As I continue to work at being smart about over-scheduling, I am moving from a season of pruning away figurative life-clutter into a season of getting rid of actual, filling-my-house, clutter. No one in my house is a collector, or a hoarder, but there is just a lot of, well, stuff. The way this scenario would have played out in the past goes something like this: Live, obtain stuff, use stuff, put stuff away in different places, lose stuff as it gets covered by new stuff, organize big heaps of stuff into more structured big heaps of stuff, get frustrated, lose my mind, snap, and spend three weeks using every open moment to tackle every single room, donating, throwing-away, and super cleaning. I suppose life experience and parenting has helped me realize that this is not a sustainable system. So instead I have made the very sensible decision to just take a section at a time as I go about my normal day. When that shelf is so full that I can't put something else on it without five minutes of balancing things just right, I will take the 15 minutes required to take the stuff down, throw away what is expired, old, and over-used, start a donate bag for the items that someone else could use for a while, and have one less cluttered shelf. You might ask why I haven't been doing that all along, but this is a paradigm shift for me. I am fighting life-long learned tendencies to keep things because I might be able to somehow reuse them and save the money and hassle of buying a new one. It is why I am just starting, 14 years after graduating from college, to throw away gross college t-shirts that I had just in case I needed to a dirty job. Not even a mechanic could need the amount of ratty t-shirts I have collected. My need for order and space is finally beating out that need to keep things "just in case."

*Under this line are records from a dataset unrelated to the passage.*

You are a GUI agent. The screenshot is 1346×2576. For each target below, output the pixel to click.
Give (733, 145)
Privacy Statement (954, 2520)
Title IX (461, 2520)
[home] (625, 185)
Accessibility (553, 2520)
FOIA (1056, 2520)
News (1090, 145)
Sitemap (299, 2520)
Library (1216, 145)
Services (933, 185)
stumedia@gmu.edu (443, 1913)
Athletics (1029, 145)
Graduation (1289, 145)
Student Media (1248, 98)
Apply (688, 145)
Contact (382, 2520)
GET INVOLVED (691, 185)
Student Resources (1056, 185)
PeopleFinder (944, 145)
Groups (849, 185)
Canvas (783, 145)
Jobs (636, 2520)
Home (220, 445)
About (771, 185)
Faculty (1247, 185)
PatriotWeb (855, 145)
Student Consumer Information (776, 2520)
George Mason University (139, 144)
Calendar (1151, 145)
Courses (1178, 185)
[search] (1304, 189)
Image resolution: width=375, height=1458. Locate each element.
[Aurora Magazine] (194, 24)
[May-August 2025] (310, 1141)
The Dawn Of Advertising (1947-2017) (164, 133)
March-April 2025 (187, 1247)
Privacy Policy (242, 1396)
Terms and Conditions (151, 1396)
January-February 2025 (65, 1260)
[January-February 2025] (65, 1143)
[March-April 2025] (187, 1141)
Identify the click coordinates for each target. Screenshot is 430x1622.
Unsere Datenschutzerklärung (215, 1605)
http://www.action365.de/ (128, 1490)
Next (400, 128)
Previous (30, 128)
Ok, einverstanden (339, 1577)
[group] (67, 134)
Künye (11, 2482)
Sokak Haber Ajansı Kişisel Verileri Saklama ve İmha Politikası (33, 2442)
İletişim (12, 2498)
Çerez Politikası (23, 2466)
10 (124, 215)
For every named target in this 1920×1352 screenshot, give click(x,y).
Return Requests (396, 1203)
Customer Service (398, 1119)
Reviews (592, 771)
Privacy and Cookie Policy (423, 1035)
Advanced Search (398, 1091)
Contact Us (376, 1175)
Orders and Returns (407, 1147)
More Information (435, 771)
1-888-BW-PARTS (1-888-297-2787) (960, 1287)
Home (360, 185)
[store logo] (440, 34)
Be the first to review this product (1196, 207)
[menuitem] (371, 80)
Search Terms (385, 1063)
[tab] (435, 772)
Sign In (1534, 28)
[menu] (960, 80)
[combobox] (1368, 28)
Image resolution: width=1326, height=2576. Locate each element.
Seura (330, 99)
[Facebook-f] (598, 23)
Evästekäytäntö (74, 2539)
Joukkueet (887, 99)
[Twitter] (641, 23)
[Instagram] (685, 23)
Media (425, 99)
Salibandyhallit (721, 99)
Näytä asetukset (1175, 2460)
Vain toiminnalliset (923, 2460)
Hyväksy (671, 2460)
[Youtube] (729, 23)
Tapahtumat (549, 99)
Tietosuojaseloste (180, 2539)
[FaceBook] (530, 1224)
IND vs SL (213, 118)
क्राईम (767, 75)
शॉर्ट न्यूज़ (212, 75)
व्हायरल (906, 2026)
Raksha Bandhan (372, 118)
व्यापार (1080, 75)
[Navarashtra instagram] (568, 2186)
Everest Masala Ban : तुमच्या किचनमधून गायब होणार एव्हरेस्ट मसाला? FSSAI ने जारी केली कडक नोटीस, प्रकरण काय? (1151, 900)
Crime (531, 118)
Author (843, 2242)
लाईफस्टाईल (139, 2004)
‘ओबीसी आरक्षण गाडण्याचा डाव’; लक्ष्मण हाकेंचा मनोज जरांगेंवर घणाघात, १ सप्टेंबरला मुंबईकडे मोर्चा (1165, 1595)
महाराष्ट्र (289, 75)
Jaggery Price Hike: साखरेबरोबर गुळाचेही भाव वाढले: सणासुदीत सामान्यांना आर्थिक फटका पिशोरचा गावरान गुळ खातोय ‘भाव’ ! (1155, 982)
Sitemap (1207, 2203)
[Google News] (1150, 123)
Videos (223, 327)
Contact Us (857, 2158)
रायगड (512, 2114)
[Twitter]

- Expired drug-store items have been trashed (expired in 2009? really??)
- Kitchen cabinets have been cleared of glassware (how did we ever collect enough sets of margarita glasses and beer steins to entertain an entire frat house?)
- Place-mats that have been used since we were married have been replaced (10 years creates a lot of stains)
- Another bag of clothes has been donated
- An armada of plastic grocery bags has been dropped off at the store for recycling
- At least a year's-worth of batteries was taken for recycling (did I mention we have a three-year-old who likes toys that make noise?)
I am still wondering what finally changed in me that I decided to do things differently. Clearly, scaling back has been the over-riding theme this past year, and it is a very welcome and positive move. I'm just not sure what finally pushed me, gave me the bravery, the ability to stand up to myself, the oom-pha, to finally just do it. I suppose that shouldn't matter, but it is something I ponder anyway.
What mountains have you scaled after living under the assumption they were just too high? What changes are being put on your heart that you might not be paying enough attention to yet?